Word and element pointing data
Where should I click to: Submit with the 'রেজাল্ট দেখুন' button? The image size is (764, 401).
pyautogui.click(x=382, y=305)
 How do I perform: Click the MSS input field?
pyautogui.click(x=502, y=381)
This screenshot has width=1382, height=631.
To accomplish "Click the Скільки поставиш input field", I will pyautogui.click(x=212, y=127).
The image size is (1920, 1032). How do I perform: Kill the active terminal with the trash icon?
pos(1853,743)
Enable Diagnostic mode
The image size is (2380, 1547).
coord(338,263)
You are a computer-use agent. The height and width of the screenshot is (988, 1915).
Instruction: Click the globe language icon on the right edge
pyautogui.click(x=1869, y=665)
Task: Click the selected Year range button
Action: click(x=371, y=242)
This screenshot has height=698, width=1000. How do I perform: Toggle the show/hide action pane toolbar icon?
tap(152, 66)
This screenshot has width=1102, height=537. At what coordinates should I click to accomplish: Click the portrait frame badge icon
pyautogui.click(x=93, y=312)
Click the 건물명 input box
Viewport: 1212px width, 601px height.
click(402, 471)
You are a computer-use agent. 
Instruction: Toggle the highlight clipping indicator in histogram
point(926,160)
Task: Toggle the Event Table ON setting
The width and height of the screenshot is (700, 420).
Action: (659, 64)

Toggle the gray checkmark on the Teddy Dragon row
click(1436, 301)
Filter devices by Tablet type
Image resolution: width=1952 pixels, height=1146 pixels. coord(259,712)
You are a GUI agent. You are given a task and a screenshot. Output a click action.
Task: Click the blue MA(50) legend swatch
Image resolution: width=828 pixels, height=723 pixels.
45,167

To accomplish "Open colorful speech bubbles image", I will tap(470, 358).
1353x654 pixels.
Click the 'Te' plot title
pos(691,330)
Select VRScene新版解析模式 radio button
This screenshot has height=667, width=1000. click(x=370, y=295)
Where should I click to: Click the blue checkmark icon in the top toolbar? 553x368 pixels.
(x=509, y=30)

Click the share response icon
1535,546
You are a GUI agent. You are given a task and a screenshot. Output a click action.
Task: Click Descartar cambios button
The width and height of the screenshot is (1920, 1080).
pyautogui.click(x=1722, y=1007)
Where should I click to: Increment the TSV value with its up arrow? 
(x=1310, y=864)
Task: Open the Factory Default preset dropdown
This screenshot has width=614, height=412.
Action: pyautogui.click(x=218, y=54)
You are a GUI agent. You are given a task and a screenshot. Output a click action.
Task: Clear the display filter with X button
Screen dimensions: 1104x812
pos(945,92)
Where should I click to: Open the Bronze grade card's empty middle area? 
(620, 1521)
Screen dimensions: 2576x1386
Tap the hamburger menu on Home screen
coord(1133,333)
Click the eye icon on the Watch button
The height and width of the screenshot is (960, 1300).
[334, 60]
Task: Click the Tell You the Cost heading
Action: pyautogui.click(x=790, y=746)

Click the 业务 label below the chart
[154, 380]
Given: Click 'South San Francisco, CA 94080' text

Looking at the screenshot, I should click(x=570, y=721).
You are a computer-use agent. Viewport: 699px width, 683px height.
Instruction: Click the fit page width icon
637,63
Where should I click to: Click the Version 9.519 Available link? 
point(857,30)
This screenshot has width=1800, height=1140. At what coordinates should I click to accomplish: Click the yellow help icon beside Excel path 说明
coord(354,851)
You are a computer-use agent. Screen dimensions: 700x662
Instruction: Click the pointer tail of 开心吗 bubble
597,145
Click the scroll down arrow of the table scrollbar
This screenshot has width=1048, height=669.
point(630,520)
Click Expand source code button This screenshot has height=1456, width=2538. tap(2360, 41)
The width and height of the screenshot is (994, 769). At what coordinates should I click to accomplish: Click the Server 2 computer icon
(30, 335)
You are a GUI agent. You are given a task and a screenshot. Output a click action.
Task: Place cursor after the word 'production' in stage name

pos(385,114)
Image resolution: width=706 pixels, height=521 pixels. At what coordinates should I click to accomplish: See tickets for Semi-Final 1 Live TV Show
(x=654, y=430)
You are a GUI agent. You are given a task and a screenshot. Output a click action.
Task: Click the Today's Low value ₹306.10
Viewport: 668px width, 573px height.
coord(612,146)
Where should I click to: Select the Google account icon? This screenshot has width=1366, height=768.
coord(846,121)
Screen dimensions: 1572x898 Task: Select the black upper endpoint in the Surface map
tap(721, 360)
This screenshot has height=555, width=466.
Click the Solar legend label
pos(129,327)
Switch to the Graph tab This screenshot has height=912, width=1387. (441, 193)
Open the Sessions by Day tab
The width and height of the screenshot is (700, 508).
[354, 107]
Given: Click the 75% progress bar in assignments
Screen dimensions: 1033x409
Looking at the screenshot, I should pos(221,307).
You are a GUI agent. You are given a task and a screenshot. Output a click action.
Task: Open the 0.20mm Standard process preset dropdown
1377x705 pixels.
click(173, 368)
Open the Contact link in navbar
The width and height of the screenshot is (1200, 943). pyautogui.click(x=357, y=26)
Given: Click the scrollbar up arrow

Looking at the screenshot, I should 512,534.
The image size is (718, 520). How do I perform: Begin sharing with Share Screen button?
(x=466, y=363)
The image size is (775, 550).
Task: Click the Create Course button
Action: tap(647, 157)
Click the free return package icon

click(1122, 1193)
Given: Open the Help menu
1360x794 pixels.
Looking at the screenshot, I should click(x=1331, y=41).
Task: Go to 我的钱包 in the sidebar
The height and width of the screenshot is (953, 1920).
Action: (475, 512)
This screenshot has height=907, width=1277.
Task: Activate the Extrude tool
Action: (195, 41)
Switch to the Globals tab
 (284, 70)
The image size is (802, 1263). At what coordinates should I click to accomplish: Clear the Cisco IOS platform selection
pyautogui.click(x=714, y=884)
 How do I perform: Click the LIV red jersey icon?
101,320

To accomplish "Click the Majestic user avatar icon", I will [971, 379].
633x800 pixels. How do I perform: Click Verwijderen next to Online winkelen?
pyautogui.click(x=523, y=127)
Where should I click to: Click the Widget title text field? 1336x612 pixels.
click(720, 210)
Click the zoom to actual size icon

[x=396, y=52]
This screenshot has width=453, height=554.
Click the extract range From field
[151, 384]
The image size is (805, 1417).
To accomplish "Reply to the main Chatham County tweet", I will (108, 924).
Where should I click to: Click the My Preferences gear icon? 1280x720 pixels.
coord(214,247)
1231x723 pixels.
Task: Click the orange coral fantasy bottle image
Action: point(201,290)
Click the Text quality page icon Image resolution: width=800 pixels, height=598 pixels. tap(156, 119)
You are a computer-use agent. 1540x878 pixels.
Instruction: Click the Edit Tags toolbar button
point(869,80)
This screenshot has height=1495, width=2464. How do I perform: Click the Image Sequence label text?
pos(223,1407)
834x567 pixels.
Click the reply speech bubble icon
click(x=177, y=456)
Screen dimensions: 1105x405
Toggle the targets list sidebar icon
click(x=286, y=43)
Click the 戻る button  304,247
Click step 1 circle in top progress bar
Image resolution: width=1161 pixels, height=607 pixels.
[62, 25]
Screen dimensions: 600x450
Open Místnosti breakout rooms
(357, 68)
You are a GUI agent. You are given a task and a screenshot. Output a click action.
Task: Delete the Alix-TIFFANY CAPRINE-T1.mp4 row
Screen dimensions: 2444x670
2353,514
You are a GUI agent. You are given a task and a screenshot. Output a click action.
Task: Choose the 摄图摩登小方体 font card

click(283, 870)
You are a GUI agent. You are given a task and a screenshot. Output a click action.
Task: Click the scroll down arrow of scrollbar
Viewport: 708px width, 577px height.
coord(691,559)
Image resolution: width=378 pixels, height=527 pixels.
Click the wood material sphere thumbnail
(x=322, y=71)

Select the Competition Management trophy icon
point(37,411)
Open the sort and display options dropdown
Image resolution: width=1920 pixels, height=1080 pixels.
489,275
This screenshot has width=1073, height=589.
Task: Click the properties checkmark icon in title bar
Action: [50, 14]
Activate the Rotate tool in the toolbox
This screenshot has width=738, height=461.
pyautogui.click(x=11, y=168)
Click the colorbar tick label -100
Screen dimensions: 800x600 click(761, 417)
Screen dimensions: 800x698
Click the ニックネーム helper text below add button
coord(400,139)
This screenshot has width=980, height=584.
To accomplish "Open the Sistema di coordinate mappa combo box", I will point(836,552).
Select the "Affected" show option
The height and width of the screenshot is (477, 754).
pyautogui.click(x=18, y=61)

Exercise details
Repeat verbatim the portion of the data above that opens with the line containing "Click the 戻る" and closes with the line containing "Screen dimensions: 800x600 click(761, 417)", including both of those lines.

Written response
Click the 戻る button  304,247
Click step 1 circle in top progress bar
Image resolution: width=1161 pixels, height=607 pixels.
[62, 25]
Screen dimensions: 600x450
Open Místnosti breakout rooms
(357, 68)
You are a GUI agent. You are given a task and a screenshot. Output a click action.
Task: Delete the Alix-TIFFANY CAPRINE-T1.mp4 row
Screen dimensions: 2444x670
2353,514
You are a GUI agent. You are given a task and a screenshot. Output a click action.
Task: Choose the 摄图摩登小方体 font card

click(283, 870)
You are a GUI agent. You are given a task and a screenshot. Output a click action.
Task: Click the scroll down arrow of scrollbar
Viewport: 708px width, 577px height.
coord(691,559)
Image resolution: width=378 pixels, height=527 pixels.
Click the wood material sphere thumbnail
(x=322, y=71)

Select the Competition Management trophy icon
point(37,411)
Open the sort and display options dropdown
Image resolution: width=1920 pixels, height=1080 pixels.
489,275
This screenshot has width=1073, height=589.
Task: Click the properties checkmark icon in title bar
Action: [50, 14]
Activate the Rotate tool in the toolbox
This screenshot has width=738, height=461.
pyautogui.click(x=11, y=168)
Click the colorbar tick label -100
Screen dimensions: 800x600 click(761, 417)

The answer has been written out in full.